Na primeira das três entrevistas com cada participante, o entrevistador apresentou a verdadeira memória que tinha sido fornecida pelo cuidador. Assim que a credibilidade e o conhecimento do participante haviam sido estabelecidos pelo entrevistador, a memória falsa foi apresentada. Para ambos os tipos de memória (tanto a falsa criminosa quanto a falsa emocional), o entrevistador deu aos participantes "pistas", como sua idade na época, as pessoas que estiveram envolvidas e até a época do ano.

Feito isso, os participantes então foram convidados a recordar os detalhes do que tinha acontecido. Nenhum dos participantes recordou o falso evento na primeira vez que ele havia sido mencionado, o que seria mesmo muito intrigante, mas isso assegurou de que as pessoas muitas vezes poderiam revelar estas memórias através do esforço ou sob pressão.

Como acontece

Para fazer com que os participantes realmente achassem que algum fato ocorreu na sua vida, foi utilizada uma série de táticas para induzir a falsa memória. Primeiro, a pressão social foi aplicada para incentivar recordação de detalhes. Para isso, o entrevistador tentou construir um relacionamento com os participantes, que foram informados de que seus tutores confirmaram os fatos.

Além disso, eles também foram incentivados a utilizar técnicas de visualização para "descobrir" a memória. Em cada uma das três entrevistas, os participantes foram convidados a fornecer o máximo de detalhes que podiam para ambos os eventos. Após a entrevista final, eles foram informados de que a segunda memória era falsa e foram questionados se eles tinham realmente acreditado que os acontecimentos tinham ocorrido.

Eles também foram convidados a avaliar o quão surpresos eles ficaram ao descobrir que ela era falsa. Somente os participantes que responderam que tinham genuinamente acreditado na falsa memória, e que poderia dar mais de dez detalhes do evento, foram classificados como tendo uma verdadeira falsa memória. Dos participantes do grupo com histórias falsas criminais, 71% deles desenvolveram uma “falsa memória verdadeira”.

Já o grupo com histórias falsas de natureza não criminosa não foi muito diferente, sendo que 77% dos participantes classificados tiveram uma falsa memória.
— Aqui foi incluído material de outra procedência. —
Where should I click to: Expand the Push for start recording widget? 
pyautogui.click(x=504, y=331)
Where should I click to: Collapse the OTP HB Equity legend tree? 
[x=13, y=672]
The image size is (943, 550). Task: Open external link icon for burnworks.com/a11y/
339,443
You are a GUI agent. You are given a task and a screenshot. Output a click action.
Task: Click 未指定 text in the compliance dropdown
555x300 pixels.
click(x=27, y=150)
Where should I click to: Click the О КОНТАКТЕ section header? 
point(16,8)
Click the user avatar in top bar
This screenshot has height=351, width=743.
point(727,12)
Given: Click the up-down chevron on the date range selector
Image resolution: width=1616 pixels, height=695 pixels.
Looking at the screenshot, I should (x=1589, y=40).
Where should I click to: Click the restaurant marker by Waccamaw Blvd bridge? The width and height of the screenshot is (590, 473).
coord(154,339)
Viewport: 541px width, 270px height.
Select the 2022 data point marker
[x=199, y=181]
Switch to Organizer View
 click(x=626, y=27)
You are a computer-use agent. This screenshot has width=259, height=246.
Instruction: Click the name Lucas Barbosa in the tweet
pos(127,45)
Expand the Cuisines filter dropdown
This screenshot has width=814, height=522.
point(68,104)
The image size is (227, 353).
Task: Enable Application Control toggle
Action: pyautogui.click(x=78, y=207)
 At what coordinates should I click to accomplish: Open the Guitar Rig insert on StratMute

De acordo com a Ars Techinca, este estudo é apenas um começo e ainda há uma grande quantidade de trabalho a ser feita.

Os pesquisadores dizem que existe certo número de fatores que não poderiam ser controlados, mas que podem ter influência nos resultados. Por exemplo, os especialistas sugerem que, como apenas um entrevistador estava envolvido, suas características individuais podem ter influenciado os resultados, levantando a questão de saber se apenas determinados tipos de entrevistadores podem conseguir estes efeitos.

Além disso, não está claro se os participantes foram totalmente honestos sobre ter acreditado na memória falsa, já que eles poderiam apenas estar tentando cooperar. E, ainda, os resultados também poderiam ter sido afetados pelo fato de que não houve consequências negativas por contar a história falsa.

Este estudo também não distinguiu qual das táticas de persuasão teve um efeito, pois o único objetivo era estabelecer que a criação de falsas memórias criminais era possível. Finalmente, mas não mencionado pelos pesquisadores, é a questão da idade em que a falsa memória havia ocorrido.

As pessoas podem estar inclinadas a desenvolver falsas memórias de eventos durante a infância ou adolescência por causa de uma crença da psicologia de que as nossas memórias durante o crescimento podem ser falhas. De qualquer forma, esses fatores podem determinar a extensão em que esses achados são importantes para o sistema legal.